EX-99.1 2 g96930exv99w1.htm EX-99.1 Ex-99.1
 

EXHIBIT 99.1
Glenayre Technologies
NEWS RELEASE
Contact: Debra Ziola
770 283 2569
investor.relations@glenayre.com
(NASDAQ: GEMS)
Glenayre Announces Chairman and CEO Clarke H. Bailey
Enters into Rule 10b5-1 Trading Plan
ATLANTA—August 12, 2005Glenayre Technologies, Inc. announced today that Clarke H. Bailey, Chairman and Chief Executive Officer, entered into a Rule 10b5-1 trading plan in accordance with Company policy and as permitted by Rule 10b5-1 of the Securities Exchange Act of 1934. The trading plan relates to Mr. Bailey’s planned exercise, prior to their expiration on May 14, 2006, of options to purchase up to 796,875 shares of Glenayre common stock that were granted to him under the Company’s 1991 Long-Term Incentive Plan, and the simultaneous sale of a sufficient number of shares from each option exercise to cover the exercise price as well as the required withholding taxes, brokerage commissions and transaction fees.
Rule 10b5-1 allows corporate officers and directors to adopt written, pre-arranged stock trading plans that may be used to enable trading under pre-established formulas, without regard to company-imposed blackout periods. Among other things, such plans permit sales to take place gradually over an extended period of time to reduce potential market impact. Mr. Bailey’s transactions under his Rule 10b5-1 plan will be publicly disclosed with the SEC through Form 4 filings.
Mr. Bailey’s 10b5-1 trading program will be effective immediately, but contemplates the exercise of the options and related stock sales, in one or more transactions, commencing in November, 2005 and continuing over a period of six and one-half months before the expiration of the options. The net remaining shares, after sales effected to cover the exercise price, withholding and other expenses, will be added to Mr. Bailey’s other holdings of Glenayre shares. Mr. Bailey stated, “The principal reason I am entering into this trading plan is in order to assure that I can increase my holdings through the exercise of this option that was granted to me under the Company’s 1991 Long-Term Incentive Plan prior to the option’s expiration.”

 


 

About Glenayre Technologies
Comprised of two divisions, Glenayre Technologies (NASDAQ: GEMS) is a global provider of messaging solutions through the Glenayre Messaging business and entertainment products through Entertainment Distribution Company, LLC (EDC).

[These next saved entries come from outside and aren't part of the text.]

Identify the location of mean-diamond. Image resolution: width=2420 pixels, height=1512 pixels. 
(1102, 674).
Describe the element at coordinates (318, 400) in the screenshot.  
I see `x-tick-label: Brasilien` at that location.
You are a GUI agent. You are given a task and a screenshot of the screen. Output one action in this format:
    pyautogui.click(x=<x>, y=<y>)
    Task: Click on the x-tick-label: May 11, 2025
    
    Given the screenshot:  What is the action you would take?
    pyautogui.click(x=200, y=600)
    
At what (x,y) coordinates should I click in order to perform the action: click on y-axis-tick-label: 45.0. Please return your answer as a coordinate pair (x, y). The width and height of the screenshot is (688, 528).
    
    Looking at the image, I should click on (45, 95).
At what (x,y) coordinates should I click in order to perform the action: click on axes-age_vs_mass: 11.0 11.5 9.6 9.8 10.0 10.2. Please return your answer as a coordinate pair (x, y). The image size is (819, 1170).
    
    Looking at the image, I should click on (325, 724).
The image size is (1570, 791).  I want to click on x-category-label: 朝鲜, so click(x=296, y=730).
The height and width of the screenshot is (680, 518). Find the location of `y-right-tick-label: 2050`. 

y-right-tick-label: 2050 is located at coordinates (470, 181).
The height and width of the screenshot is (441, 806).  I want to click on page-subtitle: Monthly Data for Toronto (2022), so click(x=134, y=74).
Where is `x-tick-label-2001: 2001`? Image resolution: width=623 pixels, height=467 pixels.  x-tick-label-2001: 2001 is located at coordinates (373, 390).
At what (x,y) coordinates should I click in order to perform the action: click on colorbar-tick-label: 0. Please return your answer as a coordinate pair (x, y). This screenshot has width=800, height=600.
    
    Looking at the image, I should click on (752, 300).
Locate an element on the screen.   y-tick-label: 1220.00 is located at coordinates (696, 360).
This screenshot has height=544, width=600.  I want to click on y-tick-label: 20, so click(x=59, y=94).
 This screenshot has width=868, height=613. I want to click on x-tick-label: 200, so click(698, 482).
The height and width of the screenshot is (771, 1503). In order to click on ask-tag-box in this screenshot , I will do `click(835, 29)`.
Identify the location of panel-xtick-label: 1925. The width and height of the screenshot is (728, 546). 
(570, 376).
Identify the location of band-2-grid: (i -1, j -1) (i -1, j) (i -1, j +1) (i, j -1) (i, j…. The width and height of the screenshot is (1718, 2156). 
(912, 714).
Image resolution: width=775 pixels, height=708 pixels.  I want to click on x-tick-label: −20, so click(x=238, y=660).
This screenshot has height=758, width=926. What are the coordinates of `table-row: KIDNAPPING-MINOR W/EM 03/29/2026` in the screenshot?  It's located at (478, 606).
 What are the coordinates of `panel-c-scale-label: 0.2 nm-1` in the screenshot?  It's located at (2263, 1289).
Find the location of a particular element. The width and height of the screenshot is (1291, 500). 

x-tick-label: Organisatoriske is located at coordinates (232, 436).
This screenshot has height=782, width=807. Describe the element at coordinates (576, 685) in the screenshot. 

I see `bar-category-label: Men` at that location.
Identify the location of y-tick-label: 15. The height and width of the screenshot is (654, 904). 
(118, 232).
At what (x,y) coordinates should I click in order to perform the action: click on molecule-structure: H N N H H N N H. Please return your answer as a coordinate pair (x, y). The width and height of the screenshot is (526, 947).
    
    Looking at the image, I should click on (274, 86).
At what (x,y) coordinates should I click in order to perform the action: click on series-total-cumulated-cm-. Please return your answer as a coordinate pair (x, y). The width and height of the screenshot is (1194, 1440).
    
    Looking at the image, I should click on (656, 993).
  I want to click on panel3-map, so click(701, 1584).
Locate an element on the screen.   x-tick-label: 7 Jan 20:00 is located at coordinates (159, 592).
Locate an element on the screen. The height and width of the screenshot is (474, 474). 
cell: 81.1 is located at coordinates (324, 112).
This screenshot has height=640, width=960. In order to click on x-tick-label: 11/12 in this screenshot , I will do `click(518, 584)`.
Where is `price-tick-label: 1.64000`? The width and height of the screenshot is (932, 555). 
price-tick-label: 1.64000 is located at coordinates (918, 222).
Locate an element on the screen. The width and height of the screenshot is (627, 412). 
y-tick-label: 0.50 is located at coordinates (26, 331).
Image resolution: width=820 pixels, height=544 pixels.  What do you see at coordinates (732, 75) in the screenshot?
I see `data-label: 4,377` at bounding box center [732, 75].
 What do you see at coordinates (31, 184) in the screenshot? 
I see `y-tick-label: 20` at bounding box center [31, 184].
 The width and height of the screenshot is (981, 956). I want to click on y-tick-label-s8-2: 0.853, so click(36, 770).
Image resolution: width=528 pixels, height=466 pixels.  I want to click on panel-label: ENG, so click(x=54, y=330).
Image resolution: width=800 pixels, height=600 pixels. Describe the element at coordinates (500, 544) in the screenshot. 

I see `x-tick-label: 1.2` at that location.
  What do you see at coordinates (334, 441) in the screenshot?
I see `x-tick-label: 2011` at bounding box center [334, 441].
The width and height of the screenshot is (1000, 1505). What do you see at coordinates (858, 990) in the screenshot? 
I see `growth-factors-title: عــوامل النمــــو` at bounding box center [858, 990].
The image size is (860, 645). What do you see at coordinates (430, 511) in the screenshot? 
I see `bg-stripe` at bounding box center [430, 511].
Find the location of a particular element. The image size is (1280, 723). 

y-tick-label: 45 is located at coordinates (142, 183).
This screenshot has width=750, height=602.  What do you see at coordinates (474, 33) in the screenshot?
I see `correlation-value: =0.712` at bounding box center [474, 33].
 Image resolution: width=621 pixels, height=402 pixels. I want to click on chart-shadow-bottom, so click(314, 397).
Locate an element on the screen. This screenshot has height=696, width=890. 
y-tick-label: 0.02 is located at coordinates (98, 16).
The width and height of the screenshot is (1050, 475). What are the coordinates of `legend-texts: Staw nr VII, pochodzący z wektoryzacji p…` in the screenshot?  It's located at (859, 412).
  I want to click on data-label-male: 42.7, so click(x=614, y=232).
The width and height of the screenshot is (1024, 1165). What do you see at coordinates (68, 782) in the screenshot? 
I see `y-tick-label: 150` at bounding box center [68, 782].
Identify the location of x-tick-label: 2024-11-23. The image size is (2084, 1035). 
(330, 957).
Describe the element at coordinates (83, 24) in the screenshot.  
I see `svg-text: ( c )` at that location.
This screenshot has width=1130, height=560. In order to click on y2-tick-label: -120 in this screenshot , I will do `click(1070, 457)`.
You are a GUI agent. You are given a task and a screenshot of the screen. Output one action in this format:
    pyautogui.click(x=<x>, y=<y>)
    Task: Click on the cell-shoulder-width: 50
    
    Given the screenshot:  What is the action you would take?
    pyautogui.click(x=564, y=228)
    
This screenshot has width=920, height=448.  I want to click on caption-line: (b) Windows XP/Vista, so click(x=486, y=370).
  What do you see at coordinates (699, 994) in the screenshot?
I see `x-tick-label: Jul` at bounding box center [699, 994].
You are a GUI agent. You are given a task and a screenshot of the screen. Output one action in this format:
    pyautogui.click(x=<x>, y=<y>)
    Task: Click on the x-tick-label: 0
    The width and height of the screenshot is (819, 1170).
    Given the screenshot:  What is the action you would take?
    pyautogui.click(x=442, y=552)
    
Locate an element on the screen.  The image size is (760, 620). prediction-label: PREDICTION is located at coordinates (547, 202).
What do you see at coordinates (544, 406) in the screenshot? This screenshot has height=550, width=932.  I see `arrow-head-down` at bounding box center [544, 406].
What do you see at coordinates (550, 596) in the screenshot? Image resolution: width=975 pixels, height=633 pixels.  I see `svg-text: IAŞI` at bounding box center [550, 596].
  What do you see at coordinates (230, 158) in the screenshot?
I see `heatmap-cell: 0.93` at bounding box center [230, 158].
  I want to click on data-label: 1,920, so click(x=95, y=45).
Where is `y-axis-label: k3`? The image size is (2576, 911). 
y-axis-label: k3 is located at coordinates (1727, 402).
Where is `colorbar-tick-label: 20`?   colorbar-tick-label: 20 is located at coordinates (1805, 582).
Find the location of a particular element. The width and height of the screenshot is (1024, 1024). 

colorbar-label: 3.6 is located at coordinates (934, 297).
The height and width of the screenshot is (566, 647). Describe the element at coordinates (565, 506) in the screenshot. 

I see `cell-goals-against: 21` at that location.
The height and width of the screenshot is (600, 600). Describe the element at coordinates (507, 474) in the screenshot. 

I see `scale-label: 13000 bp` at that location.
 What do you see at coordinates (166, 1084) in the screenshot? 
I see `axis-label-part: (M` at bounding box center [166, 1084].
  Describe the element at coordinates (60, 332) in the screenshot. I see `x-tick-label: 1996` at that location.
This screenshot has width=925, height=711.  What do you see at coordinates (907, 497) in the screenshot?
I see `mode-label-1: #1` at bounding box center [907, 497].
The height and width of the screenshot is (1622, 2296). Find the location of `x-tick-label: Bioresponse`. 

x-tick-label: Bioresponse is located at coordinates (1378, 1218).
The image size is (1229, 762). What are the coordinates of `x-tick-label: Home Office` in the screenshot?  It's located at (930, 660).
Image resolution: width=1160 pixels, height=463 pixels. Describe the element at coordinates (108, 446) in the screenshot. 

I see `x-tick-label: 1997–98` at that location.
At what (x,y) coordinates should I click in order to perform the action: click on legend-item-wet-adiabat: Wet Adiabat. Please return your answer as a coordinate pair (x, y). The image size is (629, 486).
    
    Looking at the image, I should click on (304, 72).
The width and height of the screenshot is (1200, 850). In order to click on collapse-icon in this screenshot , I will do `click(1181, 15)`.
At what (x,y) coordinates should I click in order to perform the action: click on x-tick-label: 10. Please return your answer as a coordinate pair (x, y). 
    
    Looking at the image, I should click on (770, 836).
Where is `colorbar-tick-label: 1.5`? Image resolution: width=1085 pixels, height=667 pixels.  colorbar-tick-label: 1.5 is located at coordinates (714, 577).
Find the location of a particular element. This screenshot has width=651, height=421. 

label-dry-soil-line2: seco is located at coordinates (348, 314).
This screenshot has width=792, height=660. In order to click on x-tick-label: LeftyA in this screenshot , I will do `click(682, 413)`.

Headquartered in Atlanta, GA, Glenayre Messaging is an international supplier of next-generation messaging solutions and enhanced services for wireless and wireline carriers and MSO/cable companies. Glenayre Messaging provides solutions for voice, fax and e-mail messaging, including voice mail, video mail, multimedia messaging (MMS), and short message service (SMS). Entertainment Distribution Company is the largest provider of pre-recorded entertainment products, including CDs and DVDs, for Universal Music Group, the world leader in music sales. Headquartered in New York, EDC’s operations include manufacturing and distribution facilities throughout North America and in Hanover, Germany. For more information, please visit http://www.glenayre.com.
Safe Harbor Statement
This press release may contain “forward-looking” statements within the meaning of the Private Securities Litigation Reform Act of 1995. Any statements contained in this press release that relate to prospective events or developments, including, without limitation, all projections of future financial results and plans, are deemed to be forward-looking statements. Such statements reflect the expectations of management of the Company at the time such statements are made. The reader can identify such forward-looking statements by the use of words such as “may,” “will,” “should,” “expects,” “plans,” “anticipates,” “believes,” “estimates,” “predicts,” “intend(s),” “potential,” “continue,” or the negative of such terms, or other comparable terminology. Forward-looking statements also include the assumptions underlying or relating to any of the foregoing statements. These forward-looking statements are not guarantees of future performance and involve risks, uncertainties and assumptions that are difficult to predict. Actual results could differ materially from those anticipated in these forward-looking statements as a result of various factors including those set forth under Risk Factors That May Affect Future Results in the Company’s most recent quarterly report on Form 10-Q and in most recent annual report on Form 10-K, each on file with the Securities and Exchange Commission. The Company disclaims any intention or obligation to update any forward-looking statements as a result of developments occurring after the date of this press release.